▶ _WHAT YOU HAVE TO DO_
Your answer must be a single number: how many lines in the records include the word "left".

"""

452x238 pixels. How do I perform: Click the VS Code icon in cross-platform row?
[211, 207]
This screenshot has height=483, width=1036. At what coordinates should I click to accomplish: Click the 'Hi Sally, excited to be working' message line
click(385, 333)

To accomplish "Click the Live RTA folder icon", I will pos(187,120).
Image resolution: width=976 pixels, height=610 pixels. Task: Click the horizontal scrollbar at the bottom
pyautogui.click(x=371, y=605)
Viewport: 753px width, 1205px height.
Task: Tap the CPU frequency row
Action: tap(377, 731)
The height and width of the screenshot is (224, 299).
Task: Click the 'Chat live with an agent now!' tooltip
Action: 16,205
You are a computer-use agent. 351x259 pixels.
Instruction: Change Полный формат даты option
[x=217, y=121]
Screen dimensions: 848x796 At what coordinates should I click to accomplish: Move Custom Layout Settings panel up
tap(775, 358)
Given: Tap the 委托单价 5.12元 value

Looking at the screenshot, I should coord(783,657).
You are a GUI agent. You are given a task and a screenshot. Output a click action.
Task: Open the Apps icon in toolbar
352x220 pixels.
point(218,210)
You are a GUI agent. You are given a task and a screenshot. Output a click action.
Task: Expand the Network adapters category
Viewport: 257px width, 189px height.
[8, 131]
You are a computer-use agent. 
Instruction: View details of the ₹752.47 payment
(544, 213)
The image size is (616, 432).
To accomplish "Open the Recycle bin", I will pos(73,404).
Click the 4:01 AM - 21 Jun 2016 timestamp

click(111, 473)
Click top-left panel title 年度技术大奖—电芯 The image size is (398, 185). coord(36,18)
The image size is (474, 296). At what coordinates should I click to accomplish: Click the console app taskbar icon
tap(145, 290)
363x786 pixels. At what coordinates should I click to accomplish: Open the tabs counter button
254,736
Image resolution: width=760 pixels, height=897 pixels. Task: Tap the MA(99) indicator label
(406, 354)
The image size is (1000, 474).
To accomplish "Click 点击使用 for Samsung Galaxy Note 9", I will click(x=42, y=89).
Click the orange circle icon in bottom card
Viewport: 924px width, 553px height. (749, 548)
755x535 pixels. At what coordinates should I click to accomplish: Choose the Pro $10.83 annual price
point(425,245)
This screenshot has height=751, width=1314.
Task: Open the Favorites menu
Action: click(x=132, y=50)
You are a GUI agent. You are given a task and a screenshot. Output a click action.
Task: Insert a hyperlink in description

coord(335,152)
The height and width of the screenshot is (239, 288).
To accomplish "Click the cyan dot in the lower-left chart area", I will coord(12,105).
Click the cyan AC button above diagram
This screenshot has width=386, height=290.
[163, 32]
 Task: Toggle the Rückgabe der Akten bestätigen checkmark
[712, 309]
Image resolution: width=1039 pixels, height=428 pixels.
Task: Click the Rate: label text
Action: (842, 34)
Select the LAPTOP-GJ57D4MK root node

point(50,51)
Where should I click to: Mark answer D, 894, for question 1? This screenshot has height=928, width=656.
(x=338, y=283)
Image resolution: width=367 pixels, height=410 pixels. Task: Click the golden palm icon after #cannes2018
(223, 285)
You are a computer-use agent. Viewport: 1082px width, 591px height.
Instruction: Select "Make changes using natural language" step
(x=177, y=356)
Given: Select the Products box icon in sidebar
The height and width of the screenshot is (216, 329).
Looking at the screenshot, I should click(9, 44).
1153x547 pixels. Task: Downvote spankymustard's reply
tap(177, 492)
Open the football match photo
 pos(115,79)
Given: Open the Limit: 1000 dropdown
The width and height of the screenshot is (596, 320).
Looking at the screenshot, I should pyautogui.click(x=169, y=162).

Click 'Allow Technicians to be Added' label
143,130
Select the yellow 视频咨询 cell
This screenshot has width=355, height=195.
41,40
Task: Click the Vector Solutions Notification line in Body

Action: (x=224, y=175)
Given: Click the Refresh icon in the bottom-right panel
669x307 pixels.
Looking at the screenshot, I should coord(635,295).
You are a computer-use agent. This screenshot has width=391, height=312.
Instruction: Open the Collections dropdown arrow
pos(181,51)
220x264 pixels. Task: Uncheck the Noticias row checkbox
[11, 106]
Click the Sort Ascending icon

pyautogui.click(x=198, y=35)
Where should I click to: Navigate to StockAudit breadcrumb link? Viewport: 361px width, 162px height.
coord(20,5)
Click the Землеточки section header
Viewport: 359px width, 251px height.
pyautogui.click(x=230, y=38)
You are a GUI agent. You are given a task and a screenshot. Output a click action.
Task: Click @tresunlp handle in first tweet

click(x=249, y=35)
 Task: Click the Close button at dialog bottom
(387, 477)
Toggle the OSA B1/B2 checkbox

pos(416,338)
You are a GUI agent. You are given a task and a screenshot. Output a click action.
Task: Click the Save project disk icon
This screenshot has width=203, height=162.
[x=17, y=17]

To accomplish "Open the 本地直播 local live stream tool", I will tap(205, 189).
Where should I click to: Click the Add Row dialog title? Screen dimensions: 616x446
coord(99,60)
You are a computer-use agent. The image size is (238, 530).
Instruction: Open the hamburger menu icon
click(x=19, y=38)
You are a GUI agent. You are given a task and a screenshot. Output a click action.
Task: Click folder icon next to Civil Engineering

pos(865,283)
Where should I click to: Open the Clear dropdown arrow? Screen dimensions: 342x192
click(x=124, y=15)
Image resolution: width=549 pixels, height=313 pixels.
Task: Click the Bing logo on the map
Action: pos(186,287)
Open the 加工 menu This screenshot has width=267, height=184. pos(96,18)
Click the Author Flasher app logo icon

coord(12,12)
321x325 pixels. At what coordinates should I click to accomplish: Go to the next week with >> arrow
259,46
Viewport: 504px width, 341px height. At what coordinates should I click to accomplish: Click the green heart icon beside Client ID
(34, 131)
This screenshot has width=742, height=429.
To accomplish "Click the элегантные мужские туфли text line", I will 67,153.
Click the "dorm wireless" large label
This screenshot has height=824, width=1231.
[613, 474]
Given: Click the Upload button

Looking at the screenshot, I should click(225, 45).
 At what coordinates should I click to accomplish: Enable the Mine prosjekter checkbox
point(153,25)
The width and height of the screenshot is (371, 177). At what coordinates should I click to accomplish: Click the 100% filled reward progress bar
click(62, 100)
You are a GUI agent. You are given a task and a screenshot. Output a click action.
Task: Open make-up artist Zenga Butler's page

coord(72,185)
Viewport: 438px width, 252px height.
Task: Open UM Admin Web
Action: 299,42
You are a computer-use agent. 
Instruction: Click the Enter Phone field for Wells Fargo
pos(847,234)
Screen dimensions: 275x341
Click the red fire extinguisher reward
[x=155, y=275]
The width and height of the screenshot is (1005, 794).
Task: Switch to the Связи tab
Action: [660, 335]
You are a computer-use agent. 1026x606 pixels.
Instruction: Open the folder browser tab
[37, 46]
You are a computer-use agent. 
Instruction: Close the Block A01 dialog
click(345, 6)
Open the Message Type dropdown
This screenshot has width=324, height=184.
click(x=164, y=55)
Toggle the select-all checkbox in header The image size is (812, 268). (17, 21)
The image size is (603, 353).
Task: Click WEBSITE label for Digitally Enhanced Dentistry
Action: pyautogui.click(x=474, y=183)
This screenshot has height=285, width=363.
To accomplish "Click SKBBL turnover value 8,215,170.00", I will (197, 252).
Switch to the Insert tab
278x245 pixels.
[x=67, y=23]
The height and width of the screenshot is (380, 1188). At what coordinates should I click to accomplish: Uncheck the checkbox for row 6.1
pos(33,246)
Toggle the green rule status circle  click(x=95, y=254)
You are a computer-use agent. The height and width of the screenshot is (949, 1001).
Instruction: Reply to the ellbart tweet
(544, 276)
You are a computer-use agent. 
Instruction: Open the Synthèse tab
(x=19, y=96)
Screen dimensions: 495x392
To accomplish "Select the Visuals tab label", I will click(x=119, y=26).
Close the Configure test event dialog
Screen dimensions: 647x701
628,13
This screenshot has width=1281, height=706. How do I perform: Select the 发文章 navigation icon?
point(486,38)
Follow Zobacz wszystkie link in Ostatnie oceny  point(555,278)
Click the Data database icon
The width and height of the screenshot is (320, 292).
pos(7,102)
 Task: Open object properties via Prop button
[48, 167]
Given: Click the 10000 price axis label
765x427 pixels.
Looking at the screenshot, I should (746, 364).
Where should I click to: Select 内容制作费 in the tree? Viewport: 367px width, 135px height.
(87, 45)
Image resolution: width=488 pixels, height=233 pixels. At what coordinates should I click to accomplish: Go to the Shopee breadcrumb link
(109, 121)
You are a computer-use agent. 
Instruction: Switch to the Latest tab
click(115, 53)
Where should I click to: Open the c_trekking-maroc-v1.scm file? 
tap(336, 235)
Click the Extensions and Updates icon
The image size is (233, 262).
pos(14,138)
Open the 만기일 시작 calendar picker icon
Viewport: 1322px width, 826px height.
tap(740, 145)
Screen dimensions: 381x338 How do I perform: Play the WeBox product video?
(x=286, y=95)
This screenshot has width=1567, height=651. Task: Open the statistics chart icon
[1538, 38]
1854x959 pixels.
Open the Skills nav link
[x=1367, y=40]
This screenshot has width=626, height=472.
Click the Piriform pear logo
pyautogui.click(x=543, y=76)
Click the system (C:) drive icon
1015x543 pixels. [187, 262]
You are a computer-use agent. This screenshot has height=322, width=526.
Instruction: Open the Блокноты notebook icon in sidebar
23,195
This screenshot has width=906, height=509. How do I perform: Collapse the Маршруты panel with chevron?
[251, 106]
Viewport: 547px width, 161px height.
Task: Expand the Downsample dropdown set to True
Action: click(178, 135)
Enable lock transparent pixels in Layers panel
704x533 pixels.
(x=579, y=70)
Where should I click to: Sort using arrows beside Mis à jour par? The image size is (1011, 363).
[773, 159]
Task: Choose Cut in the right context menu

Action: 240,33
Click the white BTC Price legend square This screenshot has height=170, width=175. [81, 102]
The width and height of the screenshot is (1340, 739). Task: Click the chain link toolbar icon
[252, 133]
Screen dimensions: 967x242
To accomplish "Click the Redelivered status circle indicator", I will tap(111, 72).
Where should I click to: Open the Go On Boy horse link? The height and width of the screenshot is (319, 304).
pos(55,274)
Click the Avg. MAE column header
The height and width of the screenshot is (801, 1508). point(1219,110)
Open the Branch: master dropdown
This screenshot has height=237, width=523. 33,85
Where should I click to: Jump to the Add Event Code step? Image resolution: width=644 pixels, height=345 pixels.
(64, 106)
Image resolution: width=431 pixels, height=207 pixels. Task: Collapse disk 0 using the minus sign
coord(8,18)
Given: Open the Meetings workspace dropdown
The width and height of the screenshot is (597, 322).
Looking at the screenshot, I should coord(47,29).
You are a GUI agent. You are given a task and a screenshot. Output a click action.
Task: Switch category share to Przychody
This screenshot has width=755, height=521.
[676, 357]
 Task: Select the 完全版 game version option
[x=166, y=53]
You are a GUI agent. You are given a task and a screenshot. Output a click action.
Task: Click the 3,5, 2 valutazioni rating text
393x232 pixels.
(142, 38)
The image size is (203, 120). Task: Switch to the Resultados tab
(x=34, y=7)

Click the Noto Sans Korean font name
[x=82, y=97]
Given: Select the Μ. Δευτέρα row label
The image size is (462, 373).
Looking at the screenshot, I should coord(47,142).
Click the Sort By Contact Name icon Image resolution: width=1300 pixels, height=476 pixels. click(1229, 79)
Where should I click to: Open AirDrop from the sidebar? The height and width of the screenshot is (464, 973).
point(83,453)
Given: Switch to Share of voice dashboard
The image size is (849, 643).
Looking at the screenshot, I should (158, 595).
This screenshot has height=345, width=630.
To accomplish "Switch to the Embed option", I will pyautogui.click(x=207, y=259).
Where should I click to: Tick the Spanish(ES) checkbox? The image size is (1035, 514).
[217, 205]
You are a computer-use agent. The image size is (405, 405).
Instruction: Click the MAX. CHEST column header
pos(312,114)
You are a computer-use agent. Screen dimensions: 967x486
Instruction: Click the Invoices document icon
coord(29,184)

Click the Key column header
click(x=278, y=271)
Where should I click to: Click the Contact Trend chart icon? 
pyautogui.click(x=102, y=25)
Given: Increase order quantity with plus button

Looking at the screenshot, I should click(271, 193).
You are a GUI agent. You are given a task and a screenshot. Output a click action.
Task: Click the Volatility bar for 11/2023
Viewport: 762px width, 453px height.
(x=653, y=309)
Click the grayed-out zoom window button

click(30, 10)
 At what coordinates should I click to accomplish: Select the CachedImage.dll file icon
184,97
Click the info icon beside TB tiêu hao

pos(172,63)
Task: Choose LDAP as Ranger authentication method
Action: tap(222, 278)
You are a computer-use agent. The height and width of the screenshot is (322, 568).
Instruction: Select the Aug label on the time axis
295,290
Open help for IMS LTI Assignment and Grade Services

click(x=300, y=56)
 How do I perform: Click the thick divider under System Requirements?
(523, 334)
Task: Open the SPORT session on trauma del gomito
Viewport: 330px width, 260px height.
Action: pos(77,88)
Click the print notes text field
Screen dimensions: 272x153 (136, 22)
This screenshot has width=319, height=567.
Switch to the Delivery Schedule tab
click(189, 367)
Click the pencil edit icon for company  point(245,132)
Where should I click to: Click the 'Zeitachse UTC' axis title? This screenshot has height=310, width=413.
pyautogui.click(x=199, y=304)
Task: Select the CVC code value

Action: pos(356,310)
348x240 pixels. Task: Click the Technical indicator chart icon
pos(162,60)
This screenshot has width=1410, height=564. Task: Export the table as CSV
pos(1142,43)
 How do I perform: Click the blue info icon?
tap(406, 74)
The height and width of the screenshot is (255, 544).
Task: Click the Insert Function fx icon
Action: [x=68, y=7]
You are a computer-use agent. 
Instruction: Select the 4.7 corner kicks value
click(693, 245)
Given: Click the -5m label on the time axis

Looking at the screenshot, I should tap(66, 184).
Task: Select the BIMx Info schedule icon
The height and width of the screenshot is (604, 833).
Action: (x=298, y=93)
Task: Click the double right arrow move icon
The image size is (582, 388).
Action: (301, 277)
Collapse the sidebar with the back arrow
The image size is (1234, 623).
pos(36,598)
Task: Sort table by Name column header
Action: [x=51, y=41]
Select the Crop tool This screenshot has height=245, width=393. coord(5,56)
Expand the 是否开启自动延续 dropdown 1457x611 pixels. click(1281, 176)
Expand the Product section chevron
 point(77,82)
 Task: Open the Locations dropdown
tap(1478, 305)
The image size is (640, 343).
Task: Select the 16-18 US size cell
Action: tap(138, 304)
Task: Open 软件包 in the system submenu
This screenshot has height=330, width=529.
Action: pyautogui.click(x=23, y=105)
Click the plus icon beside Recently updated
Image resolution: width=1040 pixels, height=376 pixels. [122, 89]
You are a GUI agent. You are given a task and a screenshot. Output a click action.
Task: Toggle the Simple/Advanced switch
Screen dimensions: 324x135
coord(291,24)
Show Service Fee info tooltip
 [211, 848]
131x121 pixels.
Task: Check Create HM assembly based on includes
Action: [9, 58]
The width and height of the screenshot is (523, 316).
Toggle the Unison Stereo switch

"""

▶ _ANSWER AREA_
2